You are a teacher or parent with more than one child that you are responsible for. You wish you could help everyone at once, but you can't. You wish you could spend more time with one child because you know they could benefit from more one-on-one time. The great thing is, you CAN help everyone at the same time, if you teach kids how to help themselves.

Kids need to be given constructive choices in awareness and compassion when your time is being taken up by one child. Here's what HMHB suggests kids do when you have to take time with one student to help them with a problem or a feeling.

GIVE SPACE: Kids can "give space" which basically means, step away from the student having a hard time, and give them the space to work with the teacher one on one, or the space to help themselves. Many children want to hug or touch someone as an act of empathy in these moments, but really the best thing to do in order for that person to really work on the feeling is to give them space physically, and with quiet.

OBSERVE THE INTERACTION: Kids can actively and quietly observe everything you are doing to help this student if it is appropriate. In HMHB we try and make examples of feelings that come up in the moment in individuals to the entire group, because it is an excellent way to learn what to look for inside that we can work on in each of us, and it actually helps address in a non-threatening manner issues like defensiveness, impulse control, and lack of listening.

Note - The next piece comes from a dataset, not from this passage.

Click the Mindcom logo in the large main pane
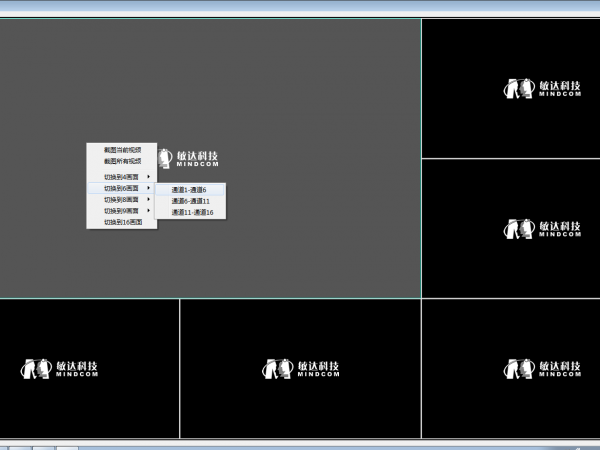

It also fosters group support because there is an understanding of "oh this person is just having a this feeling come up and they need to work on it." Seeing feelings and working on feelings in the moment should become common place, and when we address them on the spot without ridicule or secretiveness, it gives kids confidence to work on themselves. When kids observe you being patient and trying to reinforce the face it & erase it tools with someone, it teaches them to do the same. You don't want kids observing what you're doing with one child when the issue is very private, or if the child experiencing the issue has a difficult time with others observing them.

WATCH YOUR OWN REACTIONS: The greatest thing kids can do when you are working with someone else is to look at their OWN reactions to the situation. Does it make them frustrated or impatient that they don't have your attention? Does it make them sad because someone else is sad? Do they feel like they need to discipline/police the person you are trying to help or fellow classmates? Do they feel like they have to do something to distract you to get your attention? Encourage each child to really notice how they are reacting to all situations, and especially these situations when you are helping someone else. This becomes an incredibly productive moment for everyone when they take the opportunity to work on their reactions with the face it & erase it tools. This is so productive, that you don't ever have to feel guilty for taking this time again, because everyone was helped by this situation that took your attention to one child (but if you do feel guilty or rushed at any point YOU break this anxiety with the face it & erase it tools!)

GIVE LIGHT: A very kind and helpful action an entire group can take when one person is having a hard time is to imagine that person filled and surrounded by brilliant white light. This can help break up negative energy in the body and help to balance someone who is being taken over by emotions. This is an incredibly productive compassionate act that an entire group can do to actually "lift up" someone else.